Document ::
————

There are a few stuctural changes. I’m no longer asking people to register for downloading Portable GIS for a start. I had planned to use a mailing list to notify people of updates but never got much further than creating a table of names. It was useful for counting how many people download the file, but I can manage without knowing precise numbers. I’m no longer offering a contact form- there are multiple ways in which people can get in touch if they need to, and the most common thing people used it for was spamming me with SEO requests anyhow!

It has been a fun process- and thanks to James Fee for giving me the impetus to go ahead!

The rest of this post comprises some notes on actually doing the upgrade, not-so-subtly giving me a chance to try out some markdown syntax!

Comments have been the biggest pain actually. The default (only?) option with Octopress is to use Disqus, but I couldn’t get the wordpress export to work, and the manual import on the Disqus site seems to be taking a very long time! Also my old posts seem to have comments switched off in the markdown, so at some point I’ve got to figure out a pain-free method of switching all of those back on without having to do it manually, and without re-posting all of them! This will probably involve a python script of some kind.

I did read a number of blog posts about exporting from wordpress, which suggested the process was quite hard, but luckily it went OK. I used the built-in wordpress export tool to download the blog as xml, then the Exitwp tool from here. This recommended using xmllint to check for issues, but it was quite hard to understand the results. In the end I just ran the exitwp.py script anyhow, which reported a single error (phew). I went back to wordpress, found the offending post, used the automatic “close open tags” option, re-exported the xml, re-ran the exitwp script, and all was fine.

————

Objective ::
Could you carry on the post about moving the blog from WordPress to Octopress, picking up right after its final sentence? The material that comes next is from a separate source and has no connection to the post above.

Source data ::
————

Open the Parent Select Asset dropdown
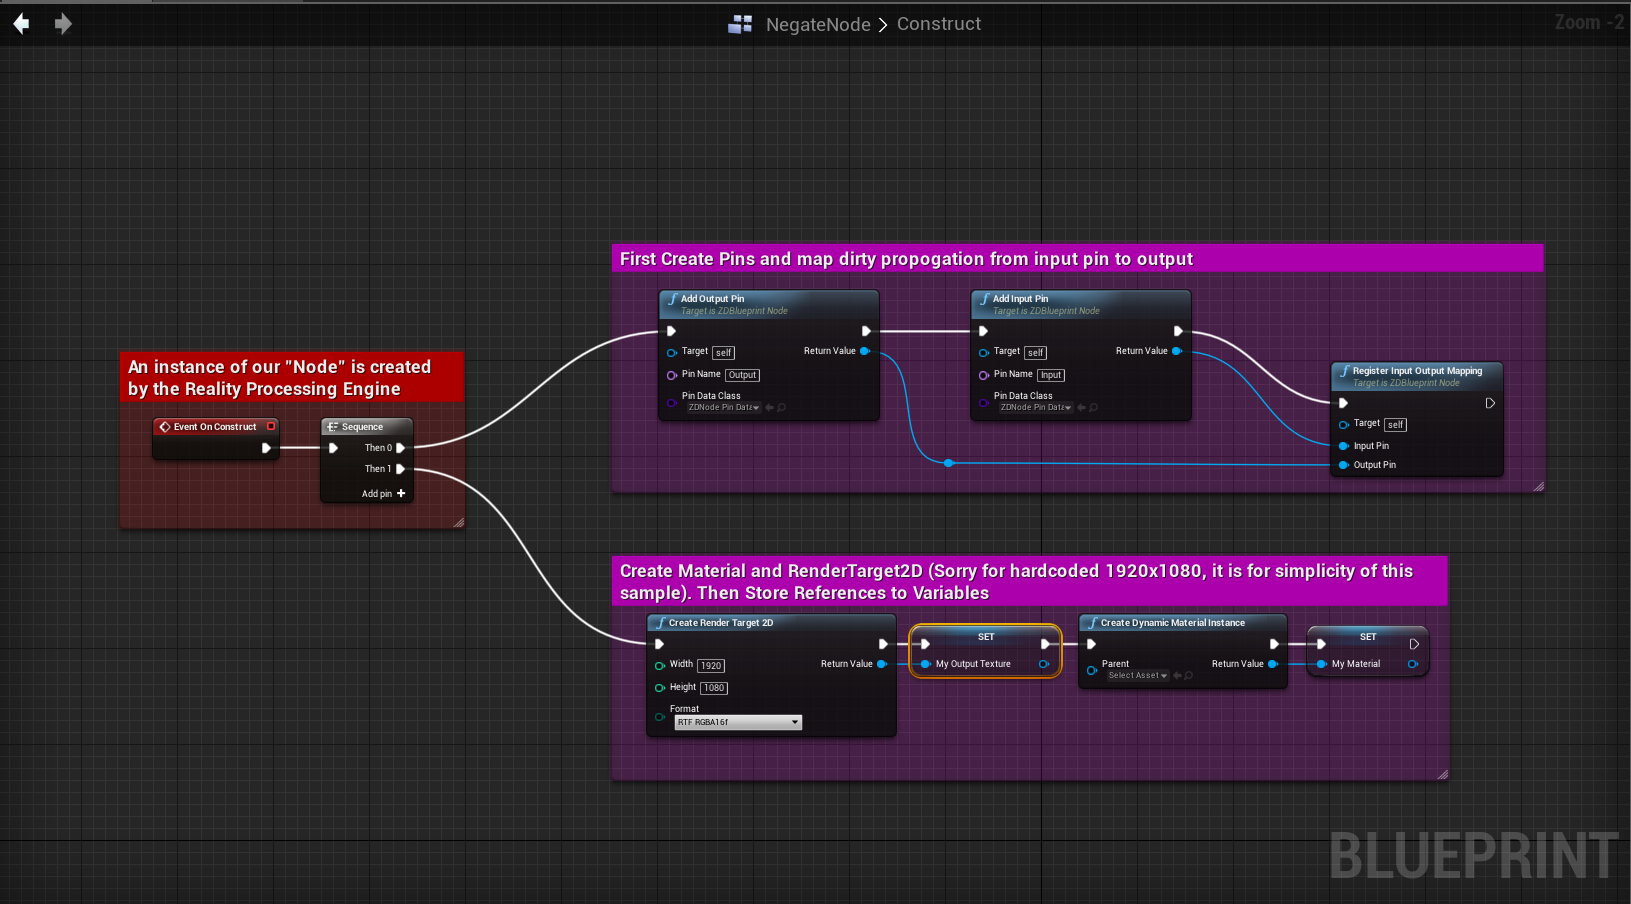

————

Response for this exercise ::
Another potential gotcha was images, which in wordpress are in a folder called “uploads” and then separated out by year/month folders. Luckily I didn’t have very many embedded images, so those could be fixed manually but if you had a lot then you’d need some sort of automatic process to fix these, or replicate the same structure in your new site.

Finally, I decided to use ssh and rsync to deploy to my remote site, which again was remarkably simple. I had to ask my Web Host (A2, who have been superb recently) to enable ssh and rsync on my site, used ssh-copy-id from my linux pc (in windows you’d need to do this manually using putty or similar) to copy across my public key, and then set up rsync in the octopress config just like the documentation says.

One thing I was really worried about with Octopress was the time it would take to re-generate the site each time I made a change. This currently takes about 2 minutes, which I can cope with, unless I get considerably more prolific!

Still to do:

  • Sort out deployment from pcs/tablets/phones other than my standard pc- probably using dropbox
  • Fix the occasional broken links, and remove the old geopress tags for embedding maps
  • Anything else that anyone notices and (politely) lets me know about!